_Data to examine_

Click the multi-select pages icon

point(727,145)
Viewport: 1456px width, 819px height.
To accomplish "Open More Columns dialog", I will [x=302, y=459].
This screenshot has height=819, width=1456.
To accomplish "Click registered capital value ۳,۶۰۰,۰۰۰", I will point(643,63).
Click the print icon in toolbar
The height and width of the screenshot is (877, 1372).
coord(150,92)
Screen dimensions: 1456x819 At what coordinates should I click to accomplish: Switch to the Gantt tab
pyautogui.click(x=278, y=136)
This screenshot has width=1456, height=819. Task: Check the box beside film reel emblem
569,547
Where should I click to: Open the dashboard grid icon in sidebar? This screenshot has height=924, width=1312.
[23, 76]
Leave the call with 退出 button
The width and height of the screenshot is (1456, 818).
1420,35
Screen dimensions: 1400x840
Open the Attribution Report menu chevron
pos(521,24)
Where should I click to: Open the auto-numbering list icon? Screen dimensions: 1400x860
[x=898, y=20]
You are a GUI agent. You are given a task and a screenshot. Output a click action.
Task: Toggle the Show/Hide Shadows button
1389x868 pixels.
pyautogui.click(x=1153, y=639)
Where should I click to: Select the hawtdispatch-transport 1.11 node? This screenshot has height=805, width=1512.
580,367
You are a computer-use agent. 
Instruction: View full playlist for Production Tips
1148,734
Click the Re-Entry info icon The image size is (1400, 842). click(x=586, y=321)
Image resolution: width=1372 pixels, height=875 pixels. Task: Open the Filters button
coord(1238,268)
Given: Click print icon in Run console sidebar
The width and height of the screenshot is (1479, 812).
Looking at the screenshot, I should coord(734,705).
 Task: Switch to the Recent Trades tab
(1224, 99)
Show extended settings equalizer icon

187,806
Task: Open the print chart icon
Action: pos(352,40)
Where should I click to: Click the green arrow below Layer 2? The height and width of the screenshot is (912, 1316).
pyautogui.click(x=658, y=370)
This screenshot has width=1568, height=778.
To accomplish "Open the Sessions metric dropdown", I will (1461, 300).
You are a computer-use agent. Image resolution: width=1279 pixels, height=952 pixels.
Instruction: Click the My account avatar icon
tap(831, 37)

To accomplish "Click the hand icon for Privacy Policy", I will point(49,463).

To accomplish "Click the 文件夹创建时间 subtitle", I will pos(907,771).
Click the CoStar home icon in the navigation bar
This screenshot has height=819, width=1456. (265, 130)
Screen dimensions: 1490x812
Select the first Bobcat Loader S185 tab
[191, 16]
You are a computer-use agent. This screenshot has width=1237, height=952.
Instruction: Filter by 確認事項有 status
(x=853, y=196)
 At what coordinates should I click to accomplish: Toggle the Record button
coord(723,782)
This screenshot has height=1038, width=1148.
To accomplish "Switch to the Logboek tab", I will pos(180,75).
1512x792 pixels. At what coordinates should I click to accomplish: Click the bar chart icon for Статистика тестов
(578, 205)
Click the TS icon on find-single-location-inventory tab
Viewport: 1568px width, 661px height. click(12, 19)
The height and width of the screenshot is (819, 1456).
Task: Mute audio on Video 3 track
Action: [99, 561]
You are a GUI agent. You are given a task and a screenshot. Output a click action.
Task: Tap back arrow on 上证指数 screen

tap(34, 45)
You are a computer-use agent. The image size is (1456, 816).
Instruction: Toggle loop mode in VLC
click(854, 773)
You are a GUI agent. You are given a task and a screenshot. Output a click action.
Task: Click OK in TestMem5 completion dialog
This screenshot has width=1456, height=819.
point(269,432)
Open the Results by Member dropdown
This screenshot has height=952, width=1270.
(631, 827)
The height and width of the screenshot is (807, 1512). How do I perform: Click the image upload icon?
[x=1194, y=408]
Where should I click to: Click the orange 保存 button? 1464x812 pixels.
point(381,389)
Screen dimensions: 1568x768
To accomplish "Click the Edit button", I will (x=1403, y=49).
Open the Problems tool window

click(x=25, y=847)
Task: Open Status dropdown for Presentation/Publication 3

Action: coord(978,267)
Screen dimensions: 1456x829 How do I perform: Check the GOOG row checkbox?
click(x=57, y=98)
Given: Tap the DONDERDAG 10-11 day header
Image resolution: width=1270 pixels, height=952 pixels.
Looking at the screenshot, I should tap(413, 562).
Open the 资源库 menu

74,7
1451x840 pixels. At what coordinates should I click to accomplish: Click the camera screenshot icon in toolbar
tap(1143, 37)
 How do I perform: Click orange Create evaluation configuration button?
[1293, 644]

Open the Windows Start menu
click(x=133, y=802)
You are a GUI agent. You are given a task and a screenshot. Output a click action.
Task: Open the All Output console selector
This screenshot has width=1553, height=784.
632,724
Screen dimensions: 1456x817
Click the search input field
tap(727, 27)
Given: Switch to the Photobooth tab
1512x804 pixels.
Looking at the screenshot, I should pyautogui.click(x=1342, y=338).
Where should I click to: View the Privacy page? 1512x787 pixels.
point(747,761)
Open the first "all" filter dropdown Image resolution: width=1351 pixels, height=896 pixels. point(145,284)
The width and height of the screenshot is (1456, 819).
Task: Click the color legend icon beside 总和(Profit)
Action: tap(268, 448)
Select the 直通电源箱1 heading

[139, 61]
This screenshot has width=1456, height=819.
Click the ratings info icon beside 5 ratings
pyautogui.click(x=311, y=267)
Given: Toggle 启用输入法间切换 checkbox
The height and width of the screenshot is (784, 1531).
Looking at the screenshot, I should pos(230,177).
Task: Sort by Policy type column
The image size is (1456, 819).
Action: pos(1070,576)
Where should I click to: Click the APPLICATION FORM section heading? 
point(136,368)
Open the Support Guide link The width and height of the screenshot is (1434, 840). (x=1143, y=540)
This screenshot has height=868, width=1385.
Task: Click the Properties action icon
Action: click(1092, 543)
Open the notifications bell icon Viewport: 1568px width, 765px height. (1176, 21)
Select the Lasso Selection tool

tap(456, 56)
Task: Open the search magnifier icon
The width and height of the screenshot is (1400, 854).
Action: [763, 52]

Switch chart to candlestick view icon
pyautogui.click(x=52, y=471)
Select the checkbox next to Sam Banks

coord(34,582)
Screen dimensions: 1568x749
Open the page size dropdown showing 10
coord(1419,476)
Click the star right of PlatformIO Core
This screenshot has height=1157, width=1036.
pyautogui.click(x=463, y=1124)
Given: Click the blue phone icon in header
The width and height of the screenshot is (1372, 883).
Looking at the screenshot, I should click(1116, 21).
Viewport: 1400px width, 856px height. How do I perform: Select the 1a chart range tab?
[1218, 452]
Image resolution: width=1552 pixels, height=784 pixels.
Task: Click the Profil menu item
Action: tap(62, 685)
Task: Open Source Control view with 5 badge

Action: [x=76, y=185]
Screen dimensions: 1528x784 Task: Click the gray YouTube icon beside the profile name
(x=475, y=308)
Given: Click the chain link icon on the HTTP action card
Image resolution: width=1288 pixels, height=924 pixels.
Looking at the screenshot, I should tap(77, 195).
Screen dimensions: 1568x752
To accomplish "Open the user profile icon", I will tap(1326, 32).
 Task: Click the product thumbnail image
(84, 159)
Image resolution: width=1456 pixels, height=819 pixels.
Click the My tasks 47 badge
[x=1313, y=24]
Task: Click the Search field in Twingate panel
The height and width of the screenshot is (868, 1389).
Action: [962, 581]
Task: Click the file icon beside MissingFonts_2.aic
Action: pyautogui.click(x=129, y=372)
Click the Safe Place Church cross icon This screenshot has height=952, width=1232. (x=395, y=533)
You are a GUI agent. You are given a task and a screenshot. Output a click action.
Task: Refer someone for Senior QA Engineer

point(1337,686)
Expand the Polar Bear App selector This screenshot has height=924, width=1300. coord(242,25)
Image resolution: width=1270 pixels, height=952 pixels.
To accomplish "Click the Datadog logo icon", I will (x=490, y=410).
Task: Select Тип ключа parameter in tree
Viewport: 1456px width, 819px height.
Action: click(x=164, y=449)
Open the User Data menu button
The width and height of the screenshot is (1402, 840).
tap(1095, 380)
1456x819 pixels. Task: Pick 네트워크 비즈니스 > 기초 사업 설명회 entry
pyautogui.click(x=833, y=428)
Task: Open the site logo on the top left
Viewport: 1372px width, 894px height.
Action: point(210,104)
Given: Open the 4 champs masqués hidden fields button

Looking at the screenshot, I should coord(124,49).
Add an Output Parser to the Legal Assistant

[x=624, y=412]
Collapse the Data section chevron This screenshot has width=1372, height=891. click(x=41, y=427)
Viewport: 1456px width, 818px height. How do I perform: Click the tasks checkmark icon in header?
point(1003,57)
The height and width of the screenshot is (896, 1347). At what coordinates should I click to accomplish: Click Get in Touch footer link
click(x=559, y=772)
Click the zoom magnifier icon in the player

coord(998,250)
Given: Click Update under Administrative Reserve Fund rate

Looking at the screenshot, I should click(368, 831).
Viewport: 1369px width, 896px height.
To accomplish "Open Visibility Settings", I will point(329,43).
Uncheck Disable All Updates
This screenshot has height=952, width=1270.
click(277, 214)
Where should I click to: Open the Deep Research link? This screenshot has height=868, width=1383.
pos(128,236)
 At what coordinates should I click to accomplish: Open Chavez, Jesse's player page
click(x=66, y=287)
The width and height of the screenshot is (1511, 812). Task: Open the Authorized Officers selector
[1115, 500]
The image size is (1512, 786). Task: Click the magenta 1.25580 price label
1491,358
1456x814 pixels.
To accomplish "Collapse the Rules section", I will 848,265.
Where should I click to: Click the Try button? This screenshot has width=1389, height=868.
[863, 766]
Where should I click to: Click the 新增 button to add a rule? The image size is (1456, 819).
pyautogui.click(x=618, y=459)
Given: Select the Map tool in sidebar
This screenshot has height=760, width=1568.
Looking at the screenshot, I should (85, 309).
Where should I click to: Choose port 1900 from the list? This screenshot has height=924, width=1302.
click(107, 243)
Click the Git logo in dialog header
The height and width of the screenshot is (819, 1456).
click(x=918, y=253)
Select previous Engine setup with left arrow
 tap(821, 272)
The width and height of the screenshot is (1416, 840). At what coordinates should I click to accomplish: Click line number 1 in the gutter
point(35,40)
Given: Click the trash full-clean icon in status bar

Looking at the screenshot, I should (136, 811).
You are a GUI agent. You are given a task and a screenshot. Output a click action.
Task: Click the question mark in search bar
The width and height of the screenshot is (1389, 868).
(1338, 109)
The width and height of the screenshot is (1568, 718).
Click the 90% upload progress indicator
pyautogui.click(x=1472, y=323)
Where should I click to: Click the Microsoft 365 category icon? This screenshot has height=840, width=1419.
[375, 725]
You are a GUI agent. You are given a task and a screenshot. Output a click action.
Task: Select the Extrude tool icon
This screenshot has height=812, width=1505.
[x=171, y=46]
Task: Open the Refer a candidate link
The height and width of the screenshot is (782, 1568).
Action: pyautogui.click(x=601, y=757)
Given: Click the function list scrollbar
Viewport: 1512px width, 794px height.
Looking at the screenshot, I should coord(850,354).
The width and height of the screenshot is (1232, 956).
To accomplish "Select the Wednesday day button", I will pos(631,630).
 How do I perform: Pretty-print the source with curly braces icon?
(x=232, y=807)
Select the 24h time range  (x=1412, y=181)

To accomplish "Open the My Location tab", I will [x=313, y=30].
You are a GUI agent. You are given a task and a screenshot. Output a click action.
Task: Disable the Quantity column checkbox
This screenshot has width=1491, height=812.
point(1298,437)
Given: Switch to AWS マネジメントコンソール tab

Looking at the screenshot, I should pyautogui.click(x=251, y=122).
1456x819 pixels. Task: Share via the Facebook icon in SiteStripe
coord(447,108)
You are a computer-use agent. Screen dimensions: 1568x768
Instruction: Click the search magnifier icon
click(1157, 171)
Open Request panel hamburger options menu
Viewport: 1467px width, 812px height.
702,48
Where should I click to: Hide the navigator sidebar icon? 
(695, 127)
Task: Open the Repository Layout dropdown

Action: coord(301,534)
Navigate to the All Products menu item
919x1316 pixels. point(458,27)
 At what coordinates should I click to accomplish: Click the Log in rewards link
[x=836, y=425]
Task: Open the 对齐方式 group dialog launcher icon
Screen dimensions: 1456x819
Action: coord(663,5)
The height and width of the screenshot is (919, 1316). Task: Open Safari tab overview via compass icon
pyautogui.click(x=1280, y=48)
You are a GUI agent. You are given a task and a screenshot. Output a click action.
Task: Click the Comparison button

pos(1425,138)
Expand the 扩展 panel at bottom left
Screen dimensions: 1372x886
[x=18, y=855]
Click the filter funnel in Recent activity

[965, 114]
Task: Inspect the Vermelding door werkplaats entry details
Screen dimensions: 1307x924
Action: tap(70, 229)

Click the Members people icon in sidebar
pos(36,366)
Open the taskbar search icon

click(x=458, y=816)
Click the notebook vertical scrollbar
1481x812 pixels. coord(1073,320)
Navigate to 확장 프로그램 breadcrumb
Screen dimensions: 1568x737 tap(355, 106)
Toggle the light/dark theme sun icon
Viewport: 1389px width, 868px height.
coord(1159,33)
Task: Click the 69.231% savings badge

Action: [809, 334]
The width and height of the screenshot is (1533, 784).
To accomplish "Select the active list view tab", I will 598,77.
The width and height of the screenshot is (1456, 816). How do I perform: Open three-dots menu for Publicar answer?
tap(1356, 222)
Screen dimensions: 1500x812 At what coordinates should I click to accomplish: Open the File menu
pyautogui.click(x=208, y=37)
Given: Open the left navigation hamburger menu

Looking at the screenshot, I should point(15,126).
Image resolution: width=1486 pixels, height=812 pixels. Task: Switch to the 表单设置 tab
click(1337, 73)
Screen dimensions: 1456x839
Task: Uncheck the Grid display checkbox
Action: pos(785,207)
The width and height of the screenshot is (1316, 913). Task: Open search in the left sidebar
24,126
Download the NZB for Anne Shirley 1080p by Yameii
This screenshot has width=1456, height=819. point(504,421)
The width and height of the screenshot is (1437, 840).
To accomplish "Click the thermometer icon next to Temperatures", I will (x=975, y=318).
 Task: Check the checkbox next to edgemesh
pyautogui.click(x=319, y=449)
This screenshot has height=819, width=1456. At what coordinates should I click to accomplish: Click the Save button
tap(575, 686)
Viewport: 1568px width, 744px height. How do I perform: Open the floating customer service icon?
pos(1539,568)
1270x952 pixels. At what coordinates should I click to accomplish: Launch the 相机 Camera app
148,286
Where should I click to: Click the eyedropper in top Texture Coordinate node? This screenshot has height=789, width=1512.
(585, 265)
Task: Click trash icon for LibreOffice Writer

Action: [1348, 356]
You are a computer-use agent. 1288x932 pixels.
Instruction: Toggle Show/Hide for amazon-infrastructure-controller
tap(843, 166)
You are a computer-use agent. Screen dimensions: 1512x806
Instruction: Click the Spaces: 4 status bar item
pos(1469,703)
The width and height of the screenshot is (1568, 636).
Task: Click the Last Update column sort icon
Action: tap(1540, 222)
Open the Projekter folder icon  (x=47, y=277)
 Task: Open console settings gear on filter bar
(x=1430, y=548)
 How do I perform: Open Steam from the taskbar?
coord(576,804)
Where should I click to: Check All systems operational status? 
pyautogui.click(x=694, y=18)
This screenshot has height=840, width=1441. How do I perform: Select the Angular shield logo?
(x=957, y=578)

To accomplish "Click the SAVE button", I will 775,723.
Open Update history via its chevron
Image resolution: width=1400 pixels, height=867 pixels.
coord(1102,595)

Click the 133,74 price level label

_Instructions for the task_
For this exercise, gather every line of the data that contains the word "Expand".

_Completed task_
Expand the Polar Bear App selector This screenshot has height=924, width=1300. coord(242,25)
Expand the 扩展 panel at bottom left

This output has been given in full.